La sucrerie Cristal Union a-t-elle ou non un projet d’installation d’un petit réacteur modulaire (SMR) sur son site de Pomacle-Bazancourt (51) ou celui d’Arcis-sur-Aube (10), pour décarboner l’énergie de ses grands sites industriels ? C’est en tout cas ce que prétend la start-up Jimmy Energie. Les dirigeants de Cristal Union, quant à eux, ne veulent rien communiquer. Pourtant les habitant.es sont en droit de savoir. Un tel projet suscite de multiples questions.

Quelle est la technologie du SMR porté par la société Jimmy qui prétend avoir conclu un partenariat avec Cristal Union ? Ces petits réacteurs modulaires (SMR) annoncés par Macron sont-ils une solution de décarbonation ? Sont-ils prêts à être déployés ? La menace est-elle pour demain ? Quels sont les risques ?

Afin de tenter d’y répondre, la commission énergie des Ecologistes et le groupe local des Ecologistes de la Marne ont sollicité l’expertise d’Antoine Bonduelle (E& E Consultant), ex Conseiller au Conseil Economique Social et Environnemental, au titre de l’ONG Réseau Action Climat, et co-réviseur des rapports du GIEC. La conférence s’est tenue le 19 mai 2025 à Caurel, village situé à quelques kilomètres du site.

Parmi les participants, des maires, des militants de partis politiques, des représentants d’associations et quelques habitants du village.

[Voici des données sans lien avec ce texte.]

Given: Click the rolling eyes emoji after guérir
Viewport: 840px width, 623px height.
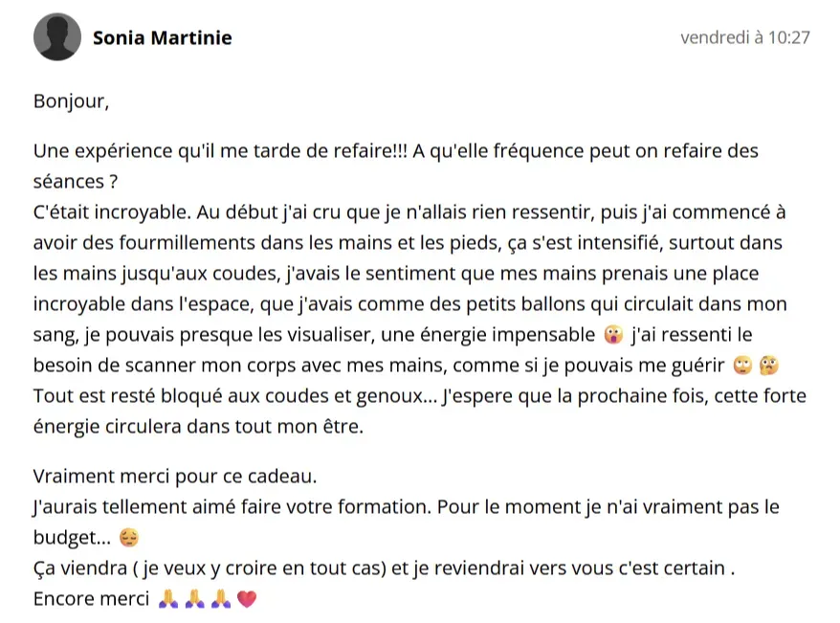Looking at the screenshot, I should tap(743, 366).
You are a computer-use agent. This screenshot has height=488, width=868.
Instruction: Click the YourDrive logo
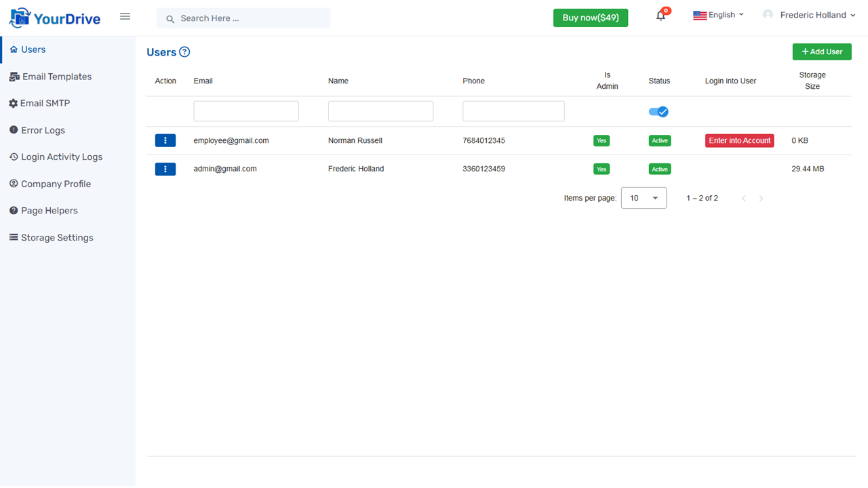click(54, 16)
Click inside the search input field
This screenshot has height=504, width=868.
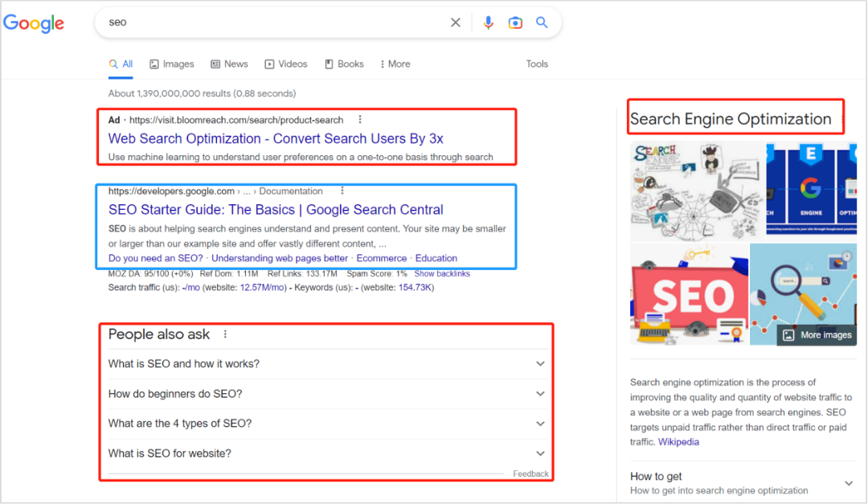(x=273, y=23)
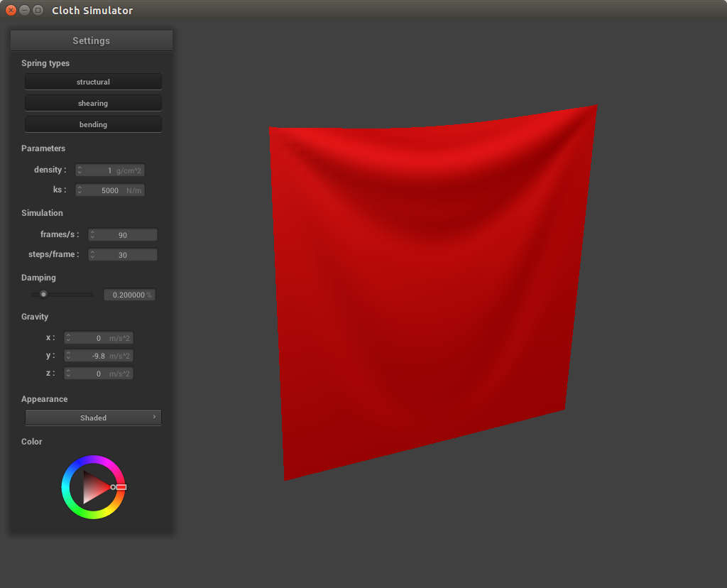
Task: Open the Shaded appearance dropdown
Action: [93, 418]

La présentation était très technique, passionnante et de très haute qualité (1). Nous nous tenons à disposition, pour de plus amples détails, n’hésitez pas à nous contacter.

(1). Voir ‘’Enquête sur les petits réacteurs nucléaires SMR - mars 2024 Auteur : Antoine Bonduelle, E&E Consultant’’

Mirage ou vraie solution ?

Tels qu’ils sont présentés les SMR serviraient à remédier aux coûts élevés et aux retards des grands réacteurs nucléaires. En réalité la grande majorité des projets proposés sont aujourd’hui à l’état d’esquisse, ou de prototypes en Chine et en Russie. Les retards sont énormes, les performances médiocres et le coût initial de développement, puis les coûts de construction, de maintenance et d’évacuation des
déchets sont très élevés.

Le SMR est présenté comme un ensemble de modules fabriqués en usine, qui seraient ensuite assemblés et livrés clé en mains sur les sites d’utilisation. Mais
construire un petit réacteur nucléaire reste un projet lié au site, et pas un produit industriel de série. Compte-tenu des milliards nécessaires, il est illusoire de les rendre compétitifs par un effet de série. Pour un MWh produit la part de matériaux consommés est 4 fois plus importante que pour un EPR.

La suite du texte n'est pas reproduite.